New Delhi, Oct. 5: A meeting of the full Planning Commission, which cleared the Tenth Five year Plan (2002-07) today, has pegged the growth rate target for the economy at 7.92 per cent on the back of increased socio-economic spending.
In five years’ time, the Plan aims at ensuring 5 years of compulsory elementary education for all children, taking the literacy rate from a current 65 per cent to 75 per cent and evening out of the gender gap in literacy and wage rates.
It also aims to reduce poverty levels to 21 per cent mark from the current 26 per cent and create 50 million jobs.
“The Tenth Plan will seek to double per capita income in 10 years. Since economic growth is not the only objective it is necessary to harness the benefits of growth to improve the quality of life of the people by setting some key target,” explained Krishna Chand Pant, deputy chairman of the Planning Commission. He added public expenditure will be increased in the social sector, power, rural roads and irrigation to achieve the growth rate.
However, when asked for a clarification on the Prime Minister’s claim of 8 per cent GDP growth rate and the Plan document’s declared 7.93 per cent growth, Pant said “there’s not much of a difference between these two rates. Both are same!”
The Plan will seek to reform ailing development financial institutions (like IFCI) along with firmer laws on bankruptcy and foreclosures to facilitate a lowering in the non-performing assets (NPAs) of state-run banks. It also seeks an annual increase in foreign direct investment (FDI) inflows to around $ 7.5 billion.
It will seek reforms in the agricultural sector by streamlining trade & commerce laws and an amendment in the Essential Commodities Act along with the Agriculture Produce Marketing Act.

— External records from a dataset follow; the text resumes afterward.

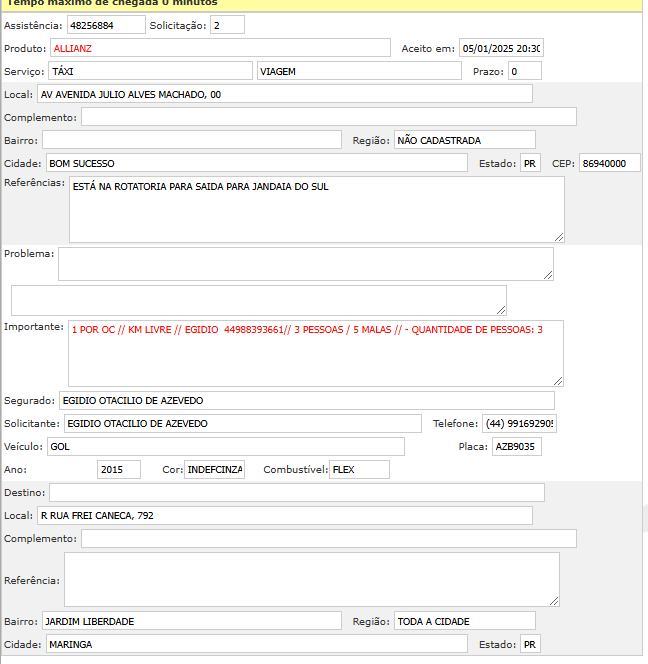Click the empty Destino field

297,492
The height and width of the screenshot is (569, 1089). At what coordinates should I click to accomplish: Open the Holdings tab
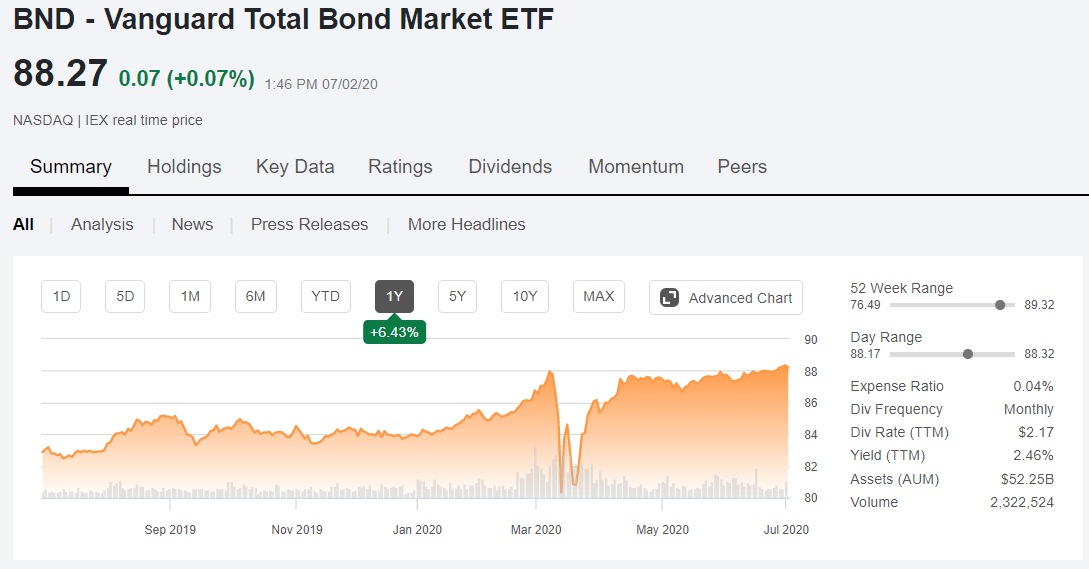point(184,167)
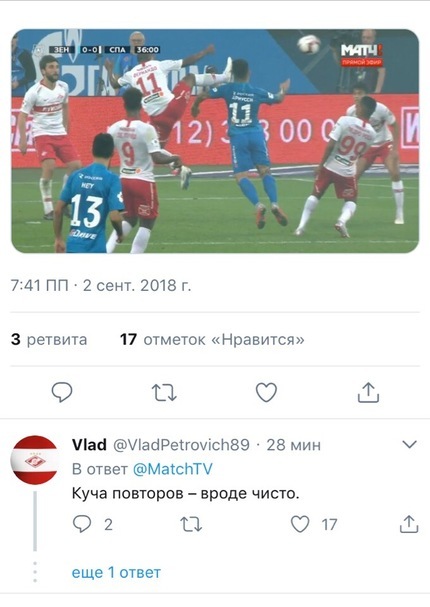The width and height of the screenshot is (430, 607).
Task: Reply to Vlad's comment via speech bubble icon
Action: 82,524
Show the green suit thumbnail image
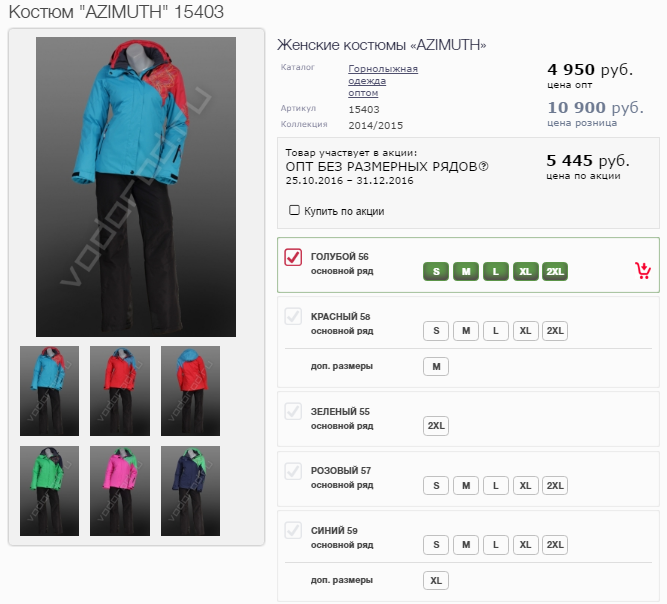Screen dimensions: 667x604 [50, 476]
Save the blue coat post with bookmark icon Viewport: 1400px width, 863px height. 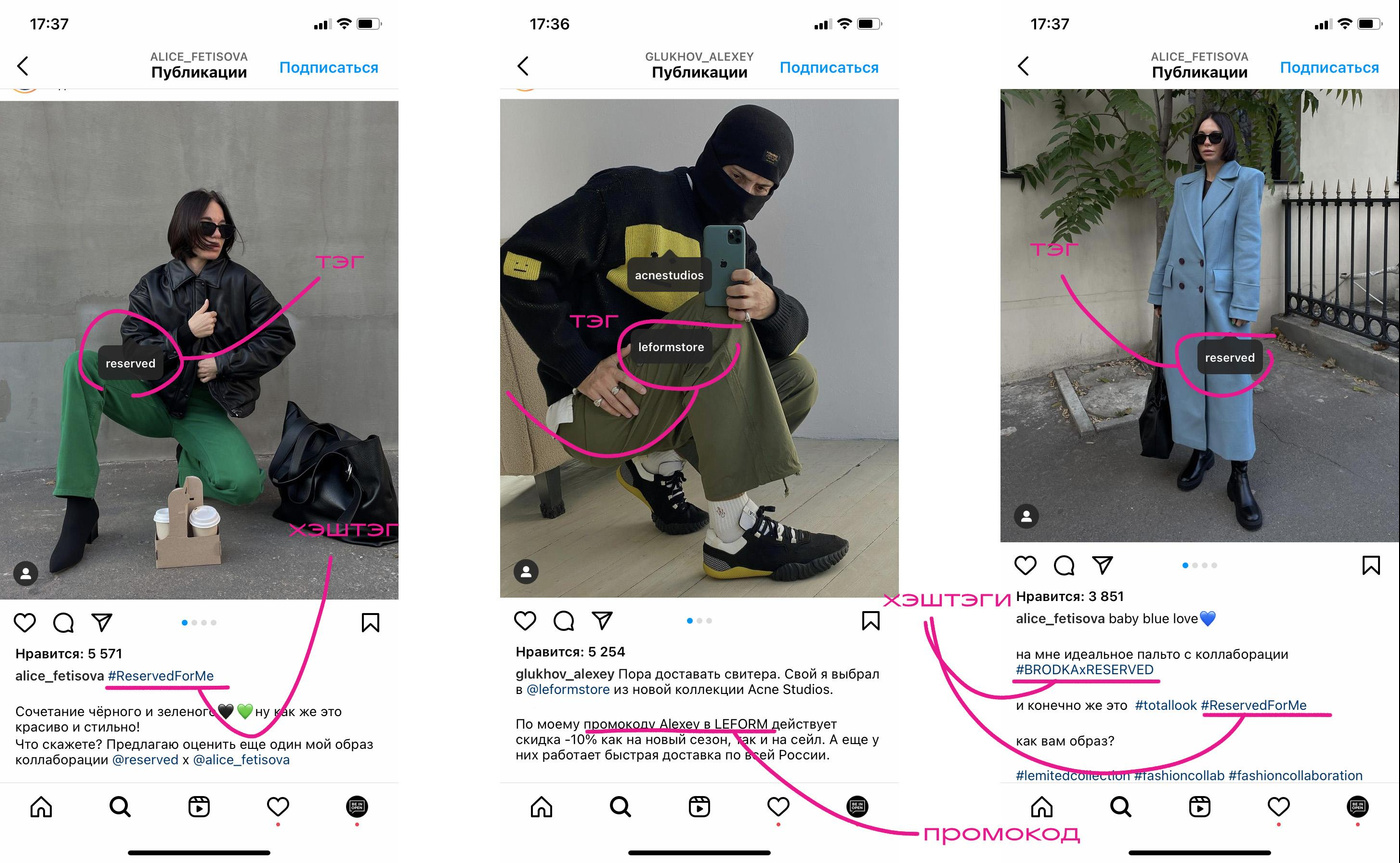[1371, 565]
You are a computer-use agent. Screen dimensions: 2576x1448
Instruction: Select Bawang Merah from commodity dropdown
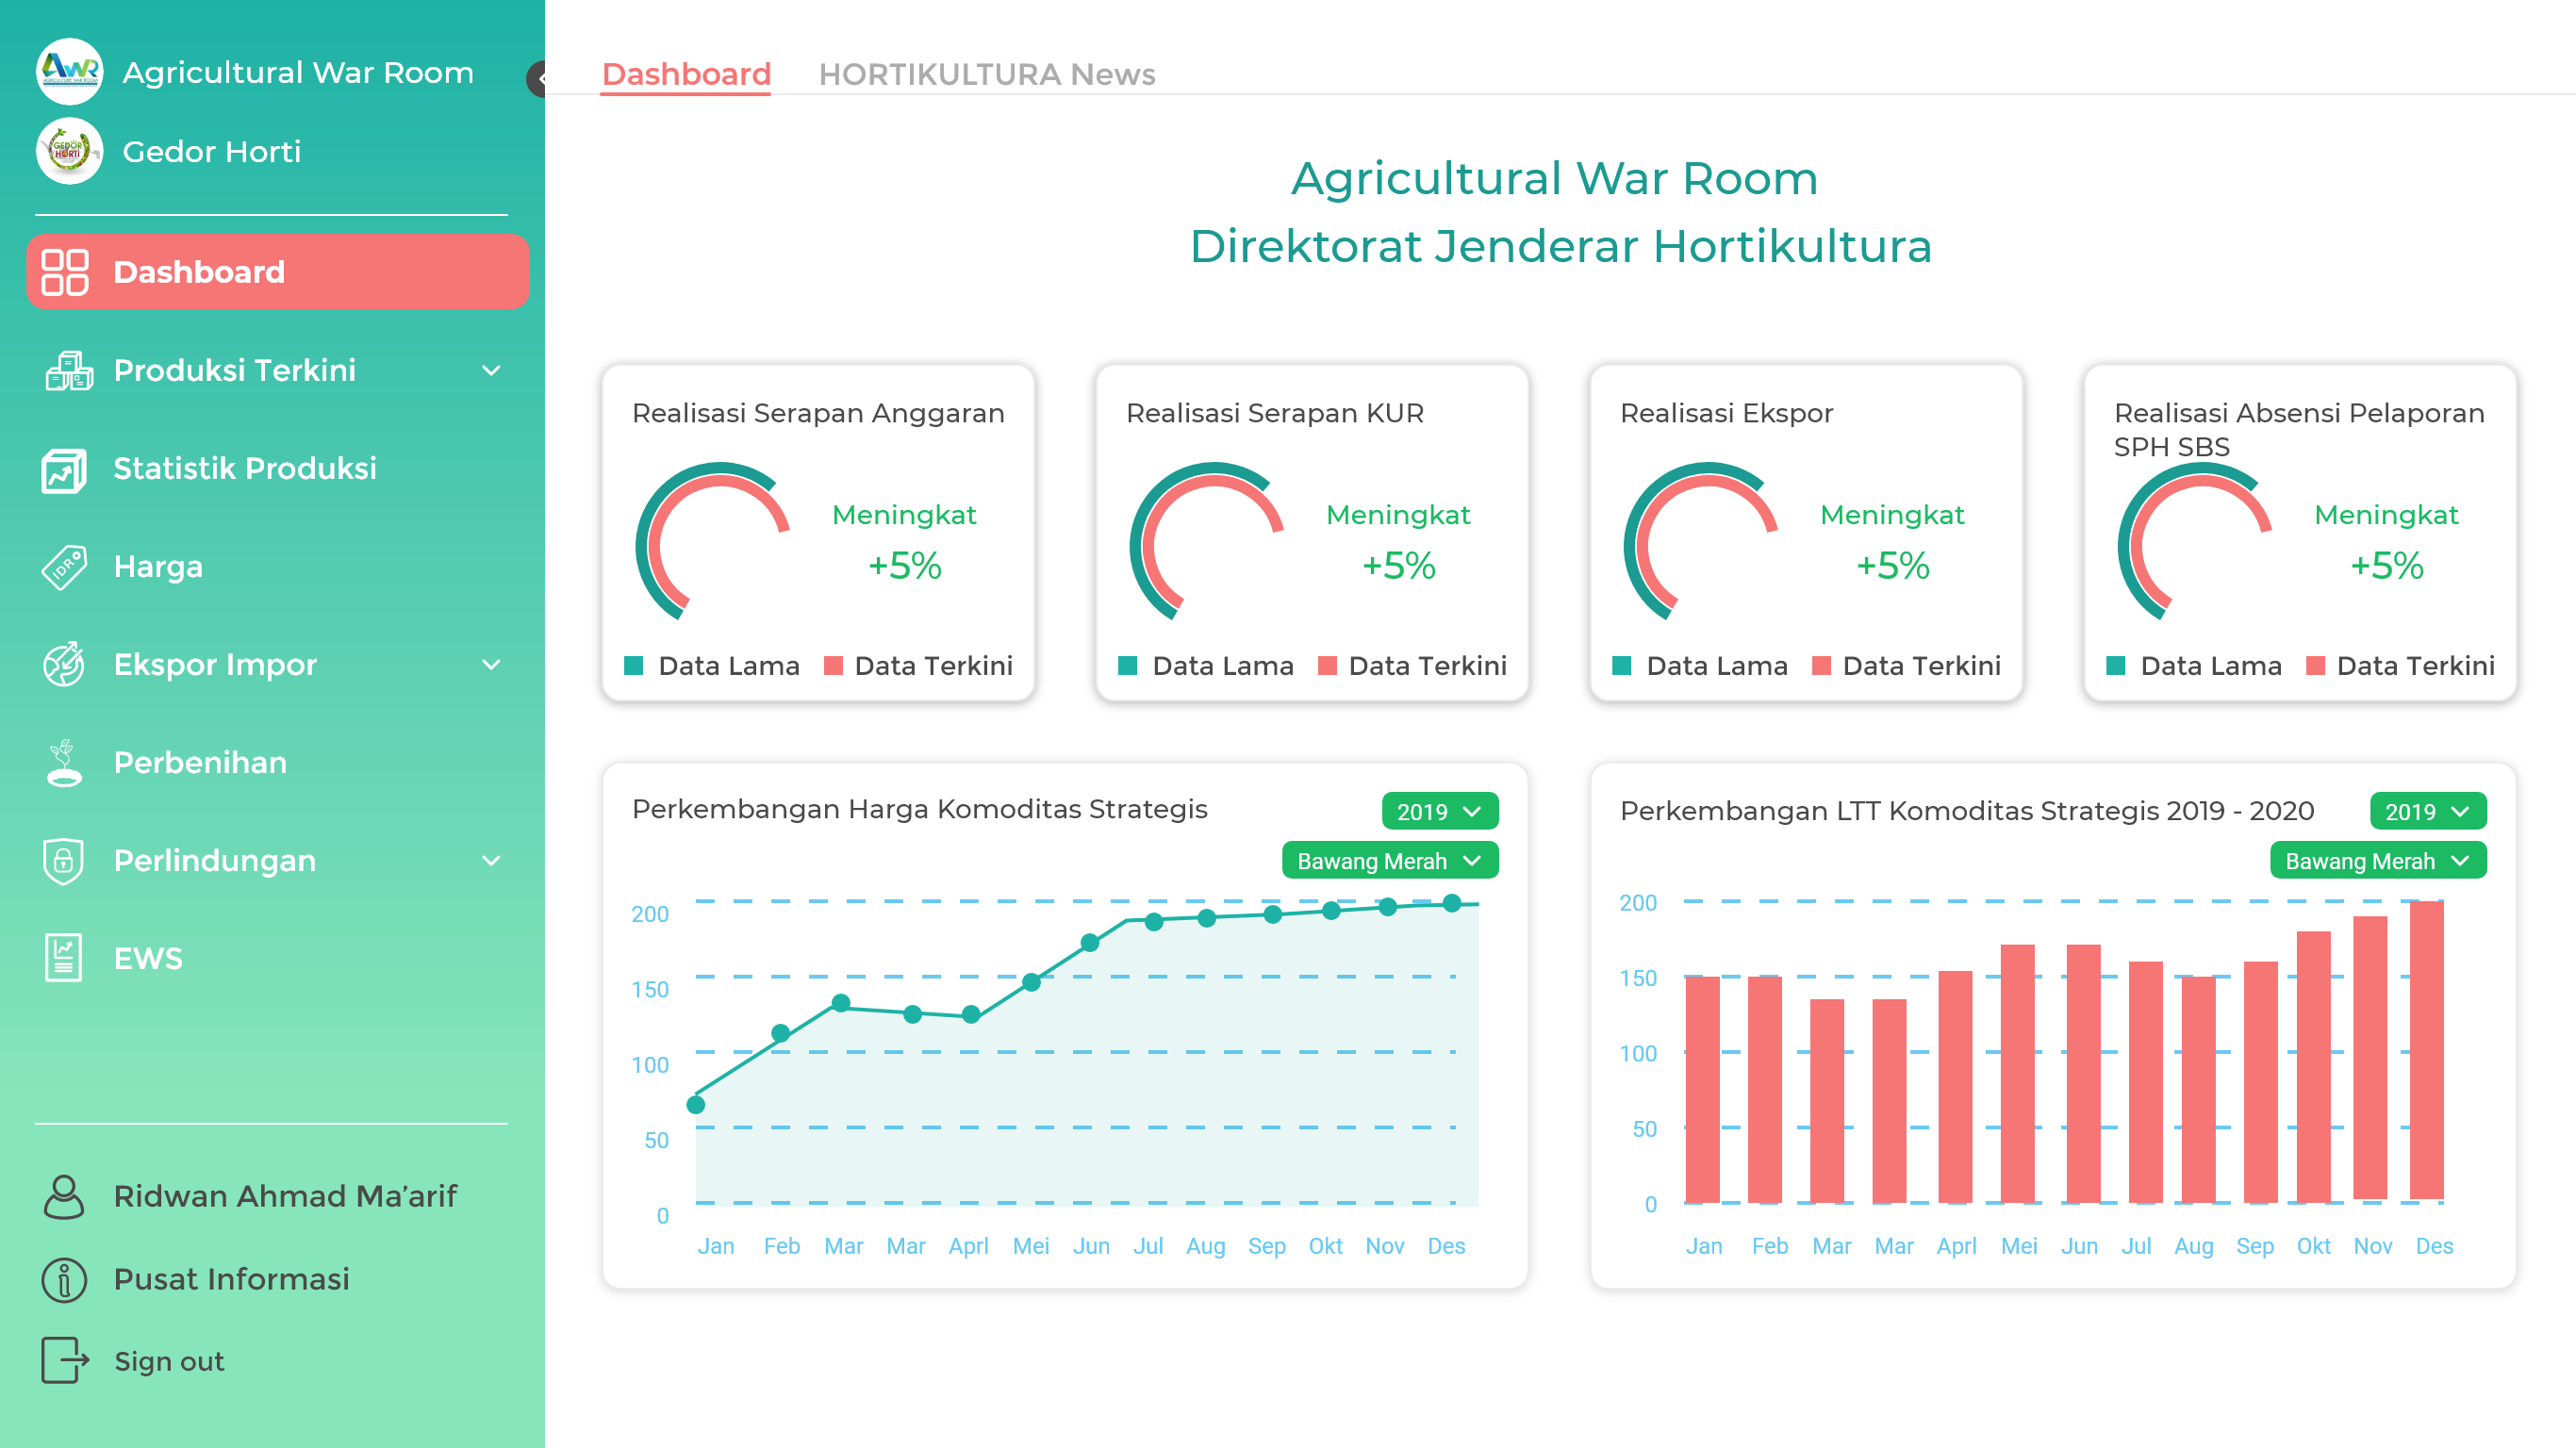coord(1391,861)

The Plan has pegged the current domestic saving rates at 26.8 per cent of GDP, more than 3.5 per cent higher than before and a high investment rate of 28.4 per cent. It has, however, estimated the figures taking into account an increase in revenue collections along with broadening of the tax base. It also seeks to introduce an integrated form of value-added taxation between the Centre and the states.
The Tenth Plan has a public sector outlay (2001-02 prices) of Rs 15,92,300 crore out of which the central Plan will have an outlay of Rs 9,21,291 crore and the rest will be divided among the states and Union territories.